◆ **ФРАГМЕНТ СТРАНИЦЫ**:
■ ■ ■ ■ ■
Опубликовано в журнале Арион, номер 1, 2002
…судьба — загадочна, слава — недостоверна.
Марк Аврелий
Долгожителей в русской поэзии мало. И Геннадий Алексеев не из их числа. Первая его книга вышла в 76-м, последняя прижизненная в 86-м. Книг было четыре: “На мосту”, “Высокие деревья”, “Обычный час”, “Пригородный пейзаж”. За десятилетие поэт успел высказаться. Услышали его, как часто бывает, не столь многие. Но услышали. Без стихов Алексеева не обошлись ни антологии русского верлибра Джангирова, ни евтушенковские “Строфы века”. А все же по-настоящему поэт не прочитан. Малоизвестен. Верность свободному стиху у нас и до сих пор не слишком ценится. Вокруг стихия силлабо-тоники, гул перекрестной рифмы.
Эпилог написанного от первого лица и во многом о себе романа Геннадия Алексеева “Зеленые берега” начинается с фразы “Моя смерть была загадочной и произвела сильное впечатление на всех, кто меня знал”.
Что ж, загадочна смерть каждого поэта. Загадочна посмертная судьба его сочинений, зависящая и от нас. При жизни Алексеев от читателя зависеть не хотел:
…вам не нравится
форма моей бороды?
но это дело вкуса
вас раздражает
линия моего затылка?
а что в ней такого?
вас ужасает
то что я пишу
но я не виноват!
мне хочется писать не так
честное слово!
я с радостью писал бы по-другому
клянусь вам!
но пишется мне только так
а не иначе
но пишется мне именно так
вы уж простите!
Геннадий Алексеев жил и умер в Ленинграде, но имя родного города встречается в его книгах лишь на титульном листе. А в стихах — Нева, Мойка, Лебяжья канавка, Тучков мост, Елагин остров, Фонтанка, Казанский собор, Александрийский столп… Пушкинская топонимика. Уезжая за город, он садится в электричку на Финляндском вокзале или на Царскосельском спешит по тем самым ступеням, на которых в последний раз споткнулся Анненский. Он на редкость петербургский поэт.
В стихах его петербургское чувство стиля. Его язык — язык питерского интеллигентского просторечия, его поэтическая живопись графична, как городской силуэт, его миф тяготеет к лукавой притче. И всюду задушевная ирония.
Даже его “мирская” профессия — история архитектуры — рождена, наверное, этим необыкновенным для Руси городом.
В его стихах гнедой, с широким крупом кентавр, скачущий по Невскому, воочию зрим не только потому, что мастерски, как, скажем, ковалевский нос, вписан в реальность заполненного литературными и историческими тенями проспекта. А и потому, что за его свободным стихом, за его интонациями приятельского разговора с другом-читателем часто стоят римские лирики — Гораций, Катулл, Тибулл. В особенности Катулл.
■ ■ ■ ■ ■
◆ **СУТЬ ЗАДАНИЯ**: Выпишите из фрагмента о поэте Геннадии Алексееве названия его книг, вышедших с 76-го по 86-й год.

◆ **ИМЕЮЩИЕСЯ ДАННЫЕ**:
■ ■ ■ ■ ■
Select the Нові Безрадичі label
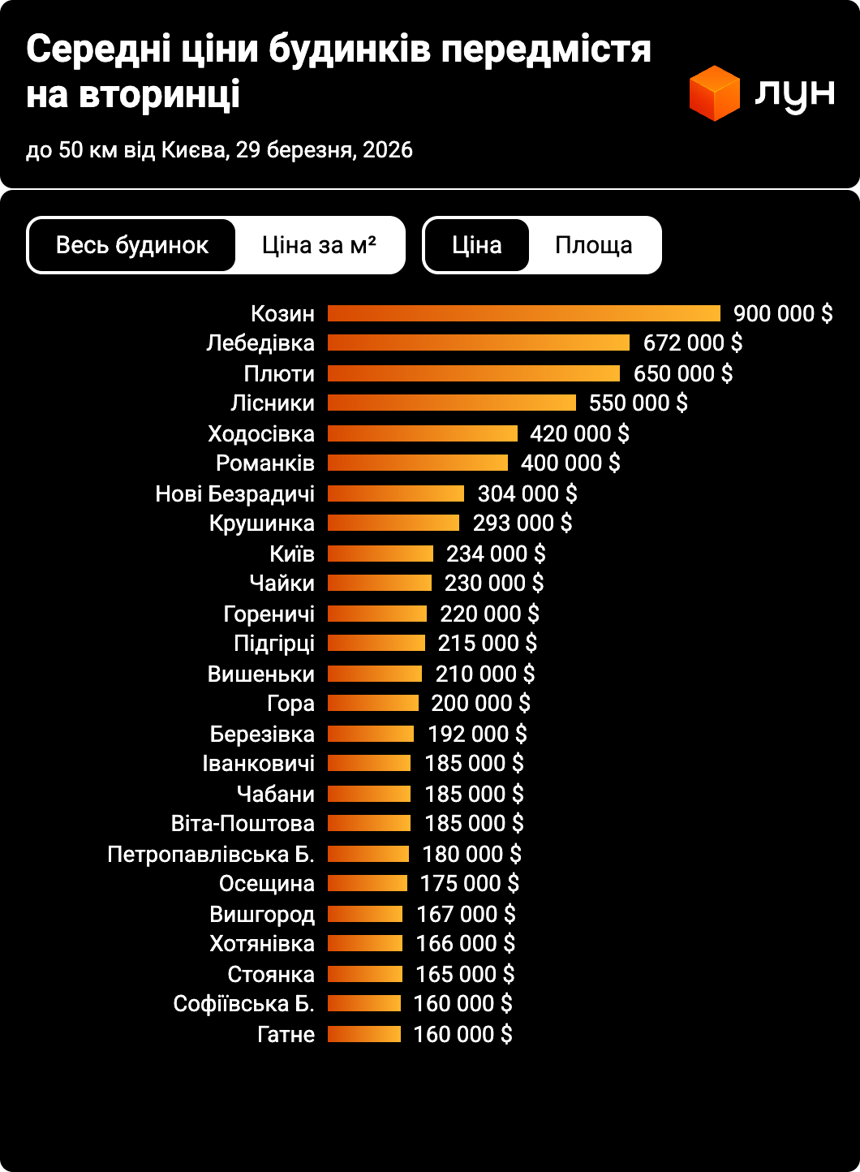860x1172 pixels. coord(235,493)
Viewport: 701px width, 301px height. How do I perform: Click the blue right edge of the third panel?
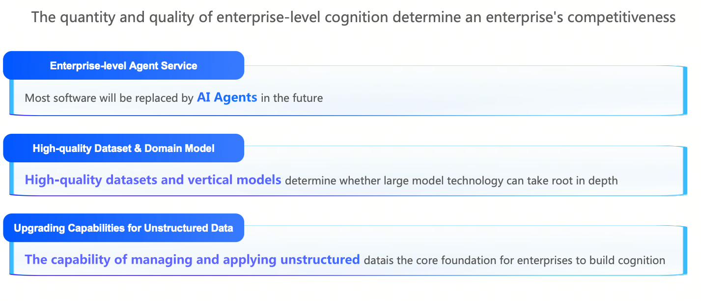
■ ■ ■ ■ ■
◆ **ОТВЕТ НА ЗАДАНИЕ**: “На мосту”, “Высокие деревья”, “Обычный час”, “Пригородный пейзаж”.